Na capital cabo-verdiana, os cortes de energia repetem-se há cerca de três semanas, deixando famílias sem alternativa para conservar alimentos, obrigadas a viver entre noites às escuras e o risco de usar velas como iluminação, enquanto os comerciantes acumulam prejuízos.
“Às seis da manhã (08:00 em Lisboa) já não há electricidade. Às vezes só volta às 14:00. Depois vai novamente e pode regressar só à meia-noite. Isso tem acontecido há mais de três semanas e todos os dias”, relata à Lusa Maria de Fátima, de 65 anos, residente no bairro de São Pedro.
Reformada, Maria de Fátima cuida de um filho com deficiência, mas os cortes complicam-lhe a vida, deitando fora todos os congelados estragados.
“O meu filho é surdo e mudo, passava o tempo entretido com a televisão, mas agora anda pela rua. Explico-lhe que nada podemos fazer”, acrescenta. Além disso, o frigorífico deixou de funcionar e receia que a causa da avaria podem ser as constantes falhas de energia.
“É insuportável estar em casa, muito menos dormir com o calor. Uso velas [como iluminação], mas é perigoso, qualquer descuido pode causar um incêndio”, descreve.
Há três semanas que Maria de Fátima não consegue cuidar da roupa: “ponho-a na máquina, mas antes de [a lavagem] terminar, já não há electricidade”.
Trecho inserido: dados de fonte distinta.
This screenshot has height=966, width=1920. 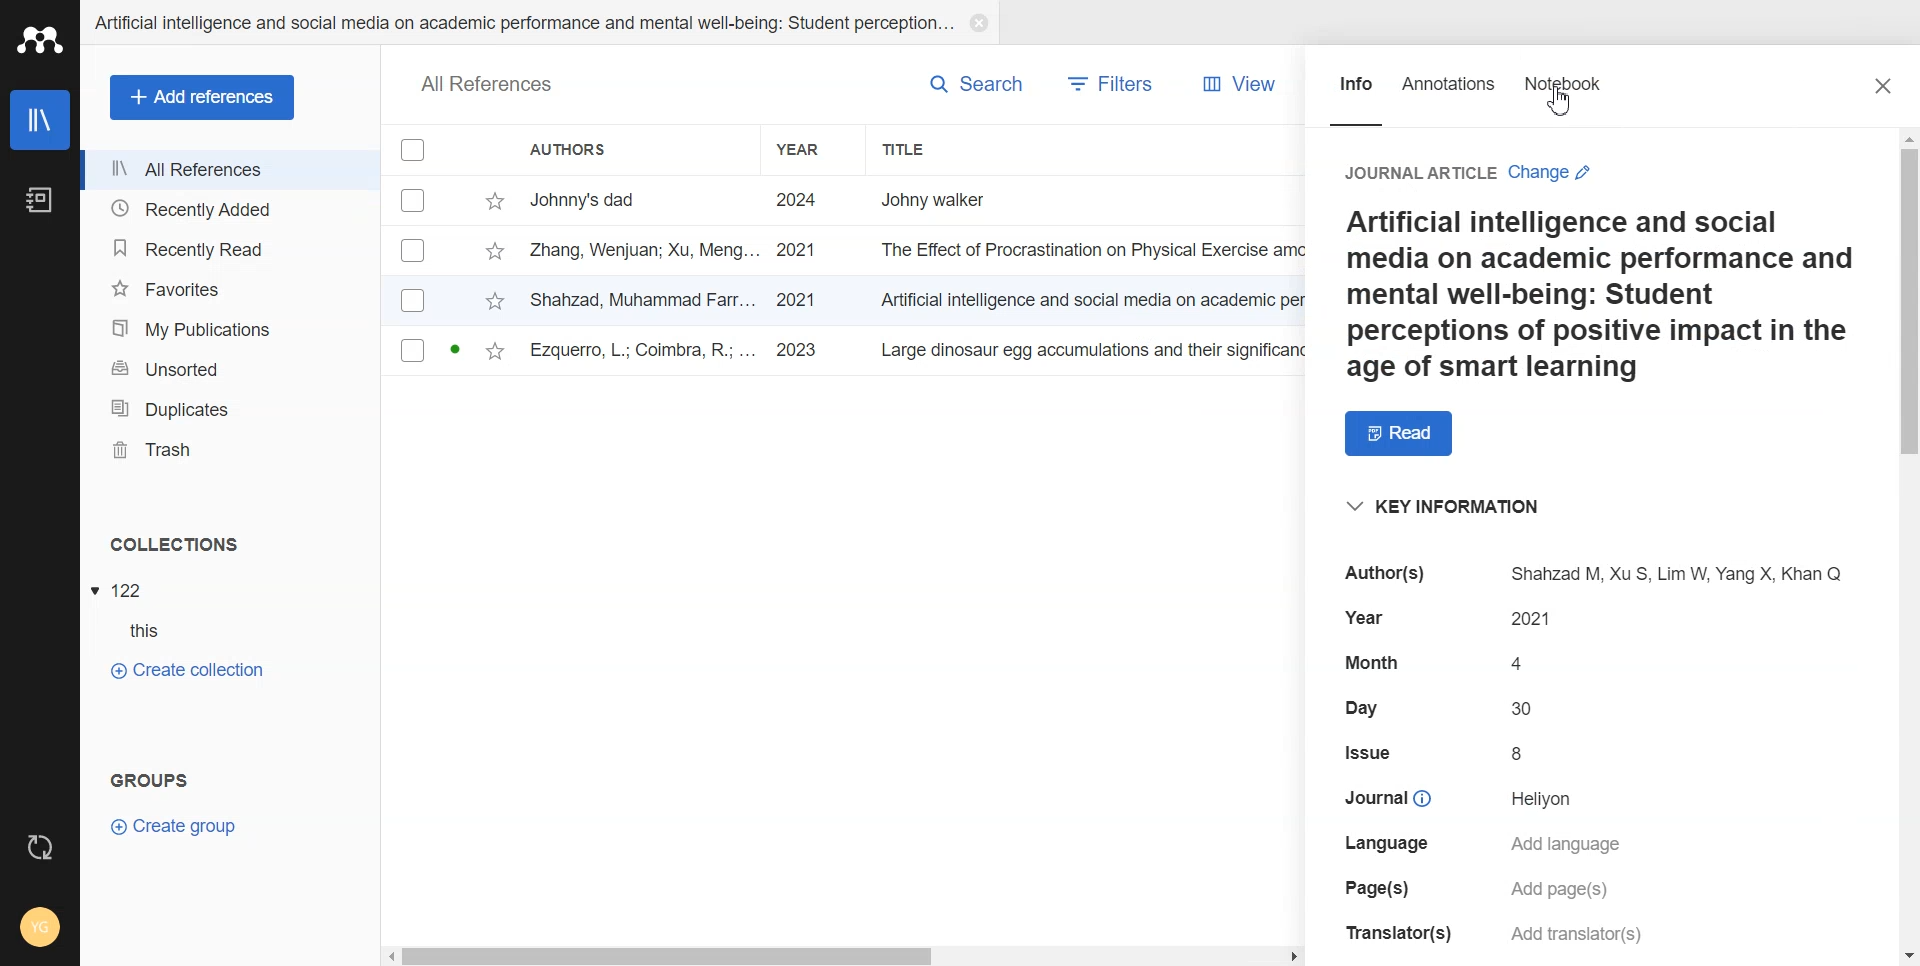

Neisa Cabral, 40 anos, da zona de Calabaceira, vende sopa nas ruas da capital para sustentar os três filhos, mas conta que perdeu quase 50 quilos de carne guardados para o negócio, um prejuízo de cerca de dez mil escudos (90,69 euros).
“Levanto-me às quatro da manhã para fazer sopa, à luz de velas. Estou prejudicada porque é dinheiro que, por exemplo, podia aproveitar para comprar materiais escolares aos meus filhos, que ainda nem puderam ir à escola. Tenho que duplicar as vendas para conseguir [o mesmo valor], mas, sem electricidade, está difícil”, conta.
Loriana Garcia, 27 anos, residente em Achadinha, também deitou parte das compras do mês (todos os congelados) para o lixo e, por receio, em vez de usar velas, prefere a luz do telemóvel para não ficar às escuras – mas arrisca-se a ficar sem bateria para as telecomunicações.
“As ruas tornam-se ainda mais perigosas, pode haver mais assaltos”, acrescenta. Na Várzea, Luciene Semedo, de 18 anos, divide o tempo entre uma padaria e vendas online.
Os alimentos estragaram-se, a mãe, costureira, não conseguiu entregar encomendas e até o telemóvel deixou de ser ferramenta de trabalho.
“As novelas à noite eram a minha distração. Agora, não há luz, nem para isso”, conta, entre risos resignados. Já José Afonso, 56 anos, emigrante em Portugal, mas de férias no Palmarejo, Praia, diz que nunca viu nada igual. “A luz vai durante o dia e só volta à noite”, lamenta, considerando que nem deveria haver factura de electricidade, este mês.